__Задача__.
Продолжите приведенный ниже текст о караимской драматургии после его последнего предложения.
##### Исходный текст
В художественном плане это просто построенные пьесы, которые зачастую сюжетно очень схожи. Так, тема сватовства, которая стала главной сюжетной линией первого бестселлера караимской драматургии - пьесы «Ахыр Зэман» А. Леви [Леви 1911], была не-
однократно повторена в пьесах других караимских авторов [Елья-шевич 2023]. Для большинства пьес характерно игровое, развлекательное начало, их можно определить как водевили или комедии с ярко выраженным сатирическим компонентом. Смех и народный юмор приходят на смену дидактике, позволяют создать дистанцию между просвещенным настоящим и «старым добрым прошлым» [Гаммал 2021].
##########
##### Исходные данные
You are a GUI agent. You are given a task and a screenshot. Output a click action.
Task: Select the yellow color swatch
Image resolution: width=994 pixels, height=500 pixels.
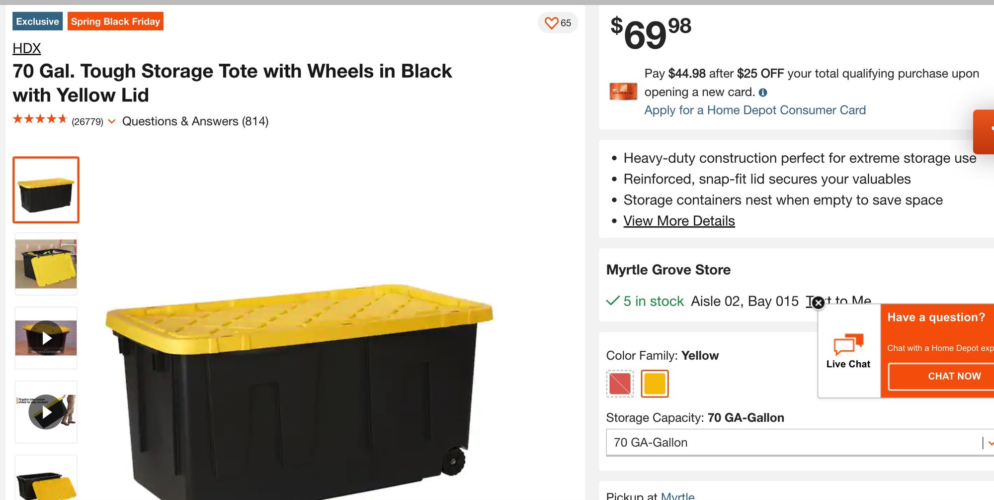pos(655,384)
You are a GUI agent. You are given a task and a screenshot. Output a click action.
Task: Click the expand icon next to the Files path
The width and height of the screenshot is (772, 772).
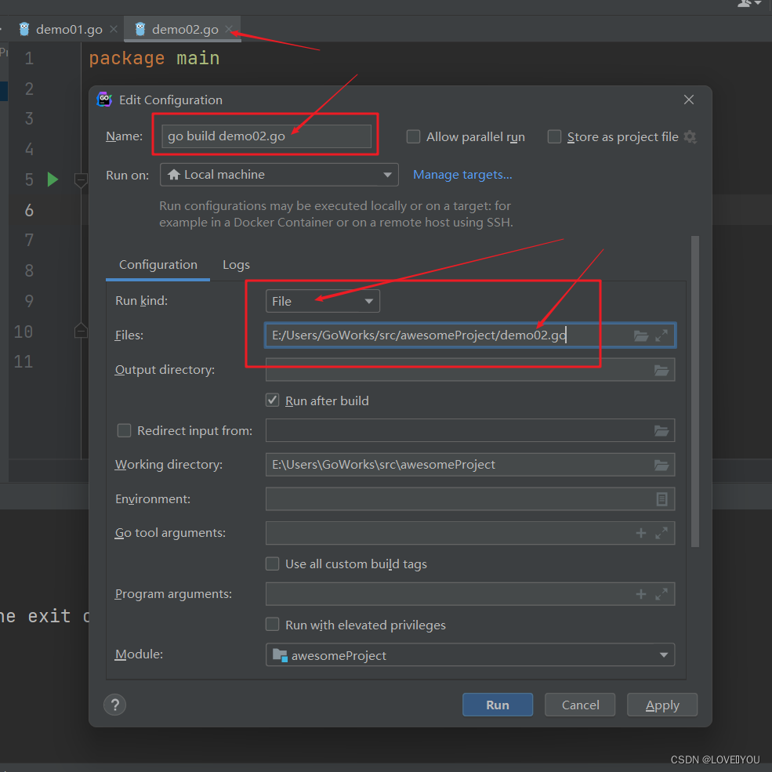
##########
__Ожидаемый ответ__.
Важнейшую роль в этих пьесах играет разговорный язык персонажей, который следует отнести к крымско-татарскому караимскому. Так, редактор русскоязычного журнала «Караимская жизнь» Садук Раецкий в своей рецензии на пьесу «Ахыр Зэман» писал: «Одним из больших достоинств этого произведения является богатый, сочный в своих оттенках караимско-татарский разговорный жаргон, которым еще и до сих пор караимы продолжают пользоваться в своем обиходе. В неприкосновенности сохранены те колоритные выражения, которые не могут быть переданы в русском переводе, так как теряют свою оригинальность» [Раецкий 1911, 43-44].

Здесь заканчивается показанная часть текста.